The biggest of them all is a sequence about a ”Mela” – right in the middle of absolute nowhere. Maybe this author is intellectually challenged, by can anyone please inform him (and the entire audience, with which he watched this film) whether the ”Mela” was for real or a dream sequence! Ideally, when one reads a statement like that, the instinct is to give up on the person who utters that. You may do so for this review. Unfortunately, however, for the makers of ”Road, Movie”, the audience too decisively gives up after that sequence.

This is not a vindictive rant, but one must add one more of illustration of how the film meanders in and out of nothingness: A ferocious leader of the water mafia (played by Yashpal Sharma), who is also mentioned to have killed the husband of the film”s heroine, hunts the ”road team” down, captures them, takes them to his work site, beats them and then lets them off in exchange of a few bottles of hair oil! Yes, you read that right. Apparently, after Abhay Deol massaged his head with the oil, combed his hair and told him of the oil adding to male virility, the water mafia don “becomes a man”. “Maine aapko mard banaya hai”, Abhay Deol tells the goon – if you must know exact dialogue!

A rural Rajasthan widow walking away with some stranger kid after traveling and making love to a truck driver, as if nothing ever happened; a water mafia man talking of corporate philosophy …
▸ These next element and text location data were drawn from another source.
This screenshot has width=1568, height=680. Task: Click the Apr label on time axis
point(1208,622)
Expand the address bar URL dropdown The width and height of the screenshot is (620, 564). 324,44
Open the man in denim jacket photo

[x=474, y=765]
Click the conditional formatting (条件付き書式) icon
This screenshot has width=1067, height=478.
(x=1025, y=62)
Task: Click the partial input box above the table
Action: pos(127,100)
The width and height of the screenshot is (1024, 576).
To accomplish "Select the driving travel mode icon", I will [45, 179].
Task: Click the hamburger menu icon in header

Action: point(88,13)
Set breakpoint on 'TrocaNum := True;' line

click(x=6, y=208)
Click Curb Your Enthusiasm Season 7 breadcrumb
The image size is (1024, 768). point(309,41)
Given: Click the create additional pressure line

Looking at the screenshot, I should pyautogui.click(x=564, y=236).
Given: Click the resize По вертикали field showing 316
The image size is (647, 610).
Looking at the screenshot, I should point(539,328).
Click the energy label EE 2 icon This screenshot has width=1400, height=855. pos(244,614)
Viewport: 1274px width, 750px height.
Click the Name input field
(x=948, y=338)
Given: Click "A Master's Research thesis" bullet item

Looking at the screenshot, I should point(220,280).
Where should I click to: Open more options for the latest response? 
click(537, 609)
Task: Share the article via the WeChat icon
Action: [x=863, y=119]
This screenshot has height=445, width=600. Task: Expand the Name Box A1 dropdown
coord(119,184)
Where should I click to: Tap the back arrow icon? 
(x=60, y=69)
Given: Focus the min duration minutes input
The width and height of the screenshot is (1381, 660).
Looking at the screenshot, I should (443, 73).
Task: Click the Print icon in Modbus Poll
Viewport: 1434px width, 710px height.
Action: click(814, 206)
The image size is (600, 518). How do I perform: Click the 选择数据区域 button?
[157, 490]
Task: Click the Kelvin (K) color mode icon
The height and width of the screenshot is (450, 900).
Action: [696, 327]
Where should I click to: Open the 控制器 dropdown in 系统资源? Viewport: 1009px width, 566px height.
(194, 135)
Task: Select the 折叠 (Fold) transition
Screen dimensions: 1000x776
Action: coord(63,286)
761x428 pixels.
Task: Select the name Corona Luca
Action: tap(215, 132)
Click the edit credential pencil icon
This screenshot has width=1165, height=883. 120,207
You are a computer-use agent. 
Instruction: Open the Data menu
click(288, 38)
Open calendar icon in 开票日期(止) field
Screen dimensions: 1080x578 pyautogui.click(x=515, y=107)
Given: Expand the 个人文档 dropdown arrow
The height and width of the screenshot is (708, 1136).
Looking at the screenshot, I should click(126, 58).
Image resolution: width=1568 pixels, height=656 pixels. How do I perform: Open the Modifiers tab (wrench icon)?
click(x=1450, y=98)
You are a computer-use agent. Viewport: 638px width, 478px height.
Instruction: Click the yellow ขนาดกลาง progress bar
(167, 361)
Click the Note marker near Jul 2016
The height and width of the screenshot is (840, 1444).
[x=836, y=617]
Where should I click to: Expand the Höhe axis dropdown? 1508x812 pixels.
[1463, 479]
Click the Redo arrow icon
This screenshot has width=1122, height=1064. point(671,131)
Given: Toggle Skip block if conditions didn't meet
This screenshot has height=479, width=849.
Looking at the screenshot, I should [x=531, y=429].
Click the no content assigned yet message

The only saving grace of the film is Satish Kaushik. Though hindered by abstracts, he delivers a seasoned performance as a mechanic-cum-showbiz passionate old man. He looks the part; talks, walks and acts the part with the ease of a master.

What however his performance does is that it tells the audience the inadequacies of others. Tannishtha Chatterjee looks and acts more like a hottie doing the ”ethnic round” on ramp than a Rajasthani widow. Mohammed Faizal Usmani does better than her, but still does not manage to convince.

That brings us to Abhay Deol. How many more movies would he do in which he plays the cool dude – irrespective of the socio-cultural roots of his character? He looks and acts precisely like the Abhay Deol that the audience came expecting. Never mind if an actor is loud or subtle, if he or she knows just one way of delivering, he would end up being predictable. We are sure that Abhay Deol is way too good to end up becoming that. Or lets say, we hope so.

Dev Benegal should take a call on the kind of films that he wants to make. Because both Split Wide Open and Road, Movie belong to the “neither here, nor there” category. He looks confused at the moment. Maybe he should just make it for festivals and not worry about box office release. Or maybe he should move around the country a little more and meet some real people.

Verdict: Wait for the DVD to come out in the market, if you must.